Gilmore has directed many West End productions, including Lend Me a Tenor and Daisy Pulls It Off, both at the Gielgud Theatre, and The Hired Man. Other London productions include The Resistible Rise of Arturo Ui starring Griff Rhys Jones, Chapter Two at the Queens starring Sharon Gless and Tom Conte, A Swell Party at the Vaudeville, the award-winning Defending the Caveman, and the Dominion production of Grease and subsequent worldwide productions.
Other West End productions include Radio Times, Beyond Reasonable Doubt starring Frank Finlay, and Sinatra at the London Palladium.

He directed Sir Anthony Quayle in Dandy Dick, Machiavelli’s Mandragola at the National Theatre, Cavalcade at the Chichester Festival Theatre, and The Winter's Tale for the Regents Park Theatre.

London Fringe productions include Jane Clegg at the Finborough, and Crimes of the Heart at the King’s Head.

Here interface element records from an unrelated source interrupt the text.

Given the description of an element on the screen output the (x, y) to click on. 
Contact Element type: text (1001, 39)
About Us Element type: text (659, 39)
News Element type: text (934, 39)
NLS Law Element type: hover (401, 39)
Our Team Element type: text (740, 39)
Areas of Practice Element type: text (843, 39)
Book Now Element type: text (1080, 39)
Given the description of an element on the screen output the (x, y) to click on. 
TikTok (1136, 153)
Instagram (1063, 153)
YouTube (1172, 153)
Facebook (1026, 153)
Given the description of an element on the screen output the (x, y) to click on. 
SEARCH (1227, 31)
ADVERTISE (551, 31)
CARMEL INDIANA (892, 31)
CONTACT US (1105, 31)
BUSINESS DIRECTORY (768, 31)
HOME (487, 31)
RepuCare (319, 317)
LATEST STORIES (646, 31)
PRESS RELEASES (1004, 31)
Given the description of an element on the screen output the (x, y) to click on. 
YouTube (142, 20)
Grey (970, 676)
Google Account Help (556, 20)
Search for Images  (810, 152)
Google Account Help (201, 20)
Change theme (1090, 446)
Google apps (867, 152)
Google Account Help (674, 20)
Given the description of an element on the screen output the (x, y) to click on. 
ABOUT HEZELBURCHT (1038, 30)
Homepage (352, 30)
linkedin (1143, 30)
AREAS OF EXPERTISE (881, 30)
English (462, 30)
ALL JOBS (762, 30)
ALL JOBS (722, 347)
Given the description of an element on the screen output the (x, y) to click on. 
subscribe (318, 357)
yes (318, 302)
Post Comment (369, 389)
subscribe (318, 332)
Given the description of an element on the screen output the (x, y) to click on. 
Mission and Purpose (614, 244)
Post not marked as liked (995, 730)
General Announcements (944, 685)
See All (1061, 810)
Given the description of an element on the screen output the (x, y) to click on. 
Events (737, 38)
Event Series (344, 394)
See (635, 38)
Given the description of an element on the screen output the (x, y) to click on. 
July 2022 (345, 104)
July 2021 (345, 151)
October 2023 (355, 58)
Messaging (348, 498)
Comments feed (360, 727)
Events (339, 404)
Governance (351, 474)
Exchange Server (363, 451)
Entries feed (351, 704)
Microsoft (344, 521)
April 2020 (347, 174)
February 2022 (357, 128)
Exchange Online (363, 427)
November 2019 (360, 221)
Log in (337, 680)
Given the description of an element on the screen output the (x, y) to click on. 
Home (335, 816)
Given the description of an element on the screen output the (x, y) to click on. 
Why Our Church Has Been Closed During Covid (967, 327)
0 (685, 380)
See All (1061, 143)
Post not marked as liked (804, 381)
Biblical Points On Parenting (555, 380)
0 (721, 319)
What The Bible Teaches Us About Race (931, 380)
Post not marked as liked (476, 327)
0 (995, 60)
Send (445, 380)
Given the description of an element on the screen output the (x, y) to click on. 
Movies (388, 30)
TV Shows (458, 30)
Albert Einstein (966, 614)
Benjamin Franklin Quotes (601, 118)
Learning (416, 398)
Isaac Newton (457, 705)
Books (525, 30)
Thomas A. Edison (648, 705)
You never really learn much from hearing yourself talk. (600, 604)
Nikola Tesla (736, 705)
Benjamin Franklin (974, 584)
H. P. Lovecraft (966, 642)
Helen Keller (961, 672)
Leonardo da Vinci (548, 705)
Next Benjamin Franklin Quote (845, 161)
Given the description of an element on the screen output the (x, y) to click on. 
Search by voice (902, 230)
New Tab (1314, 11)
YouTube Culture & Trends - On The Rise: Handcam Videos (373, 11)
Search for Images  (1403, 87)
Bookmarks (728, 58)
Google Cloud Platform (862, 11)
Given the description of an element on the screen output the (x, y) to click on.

Gilmore also directed the final tour of Harvey and the Wallbangers, as well as national tours of Noises Off and Steel Magnolias.

===Overseas Productions===
Overseas productions include the Australian productions of Grease, Song and Dance, Footloose, and Happy Days at the Sydney SuperDome.European productions include French operetta La Haut at the Théâtre des Variétés in Paris and Théâtre des Célestins in Lyon, Hair at the Palais Des Sports (also Paris), and Glengarry Glen Ross at the Royal Flemish Theatre in Brussels. Gilmore also staged As You Like It at the Chicago Shakespeare Theater and Gas Light at the Mirvish Theatre Toronto.